Stored records
-*-
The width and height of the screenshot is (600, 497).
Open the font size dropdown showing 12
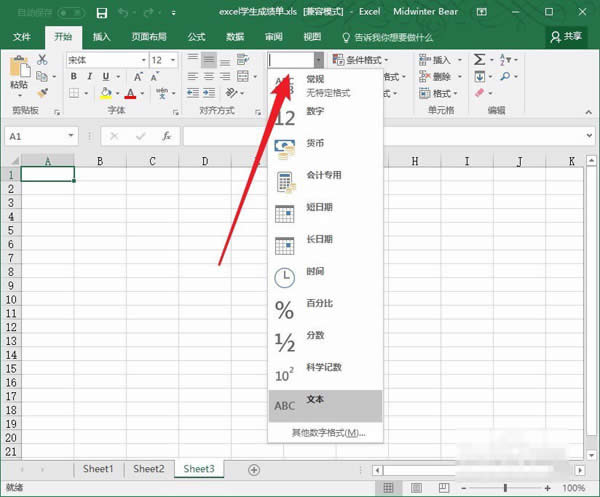pyautogui.click(x=172, y=60)
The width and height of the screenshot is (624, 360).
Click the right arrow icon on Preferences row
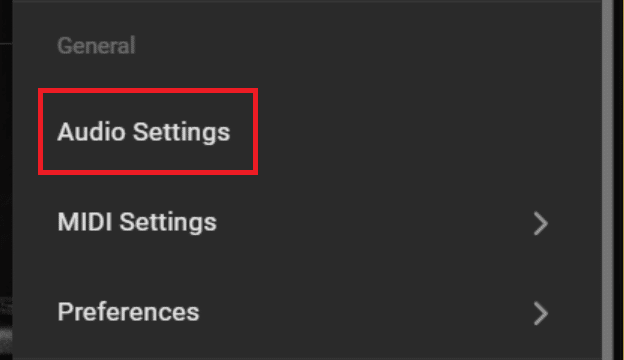point(541,313)
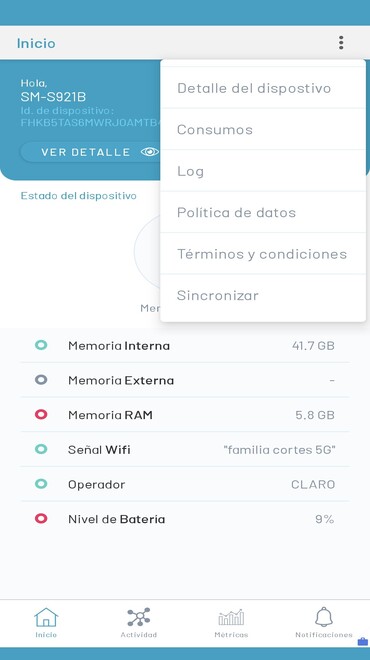This screenshot has width=370, height=660.
Task: Open the three-dot overflow menu
Action: click(x=341, y=43)

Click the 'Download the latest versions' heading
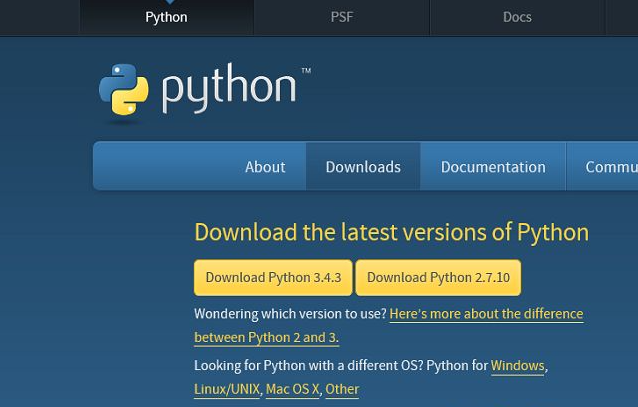click(x=391, y=232)
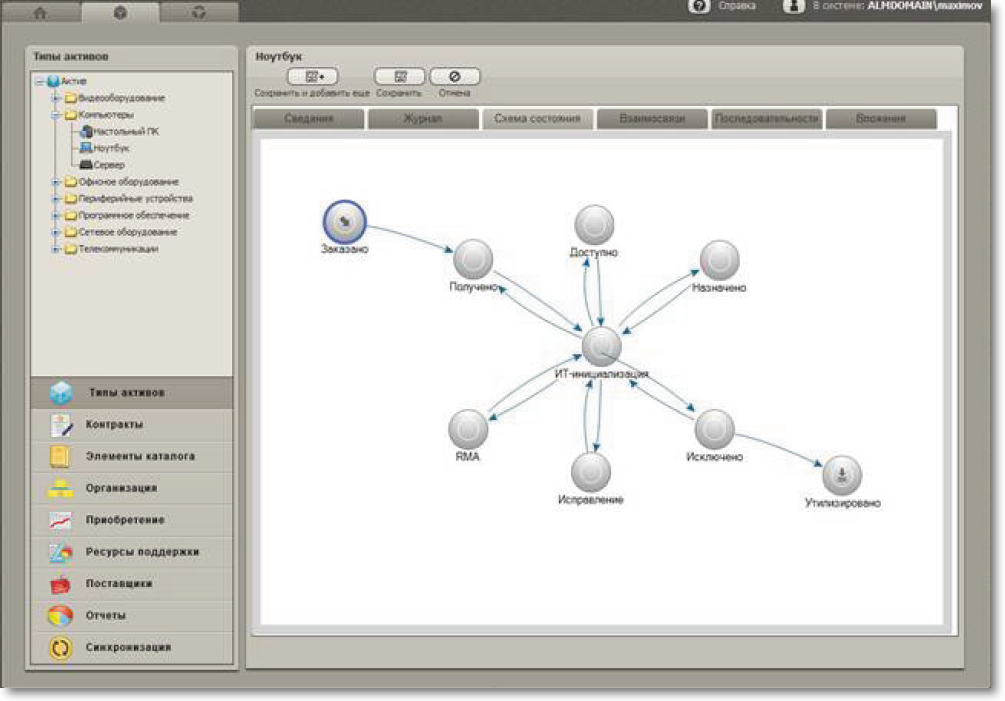The image size is (1005, 701).
Task: Select the Заказано state node
Action: pyautogui.click(x=344, y=221)
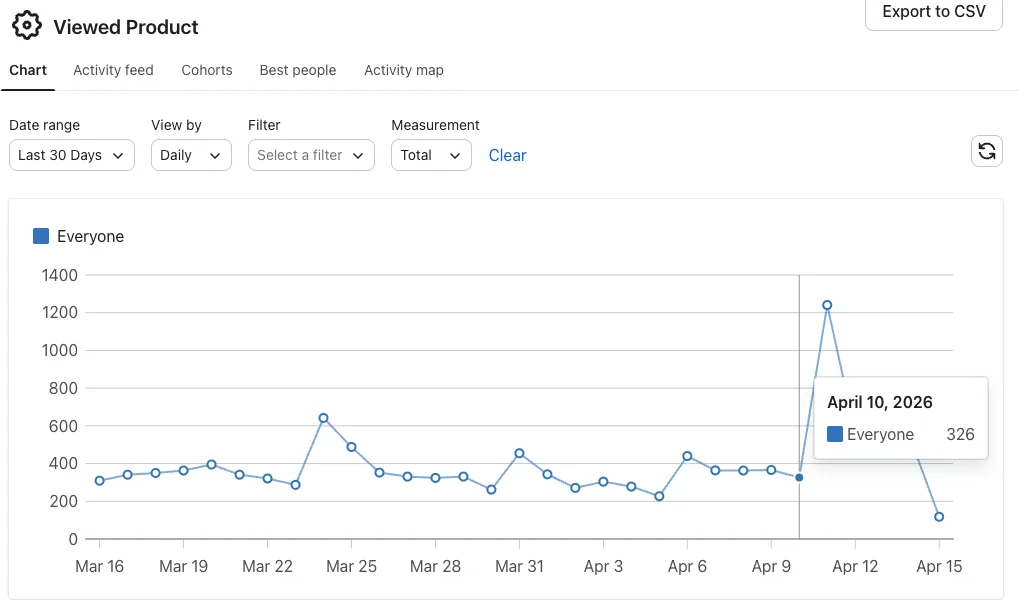
Task: Open the Cohorts tab
Action: 207,70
-*-
■ Task goal ■
Leaving every picture aside, reproduce exactly the lines above from the one with "Open the font size dropdown showing 12" up to and including the one with "The width and height of the screenshot is (624, 360).", and no others.

■ Answer section ■
Open the font size dropdown showing 12
pyautogui.click(x=172, y=60)
The width and height of the screenshot is (624, 360).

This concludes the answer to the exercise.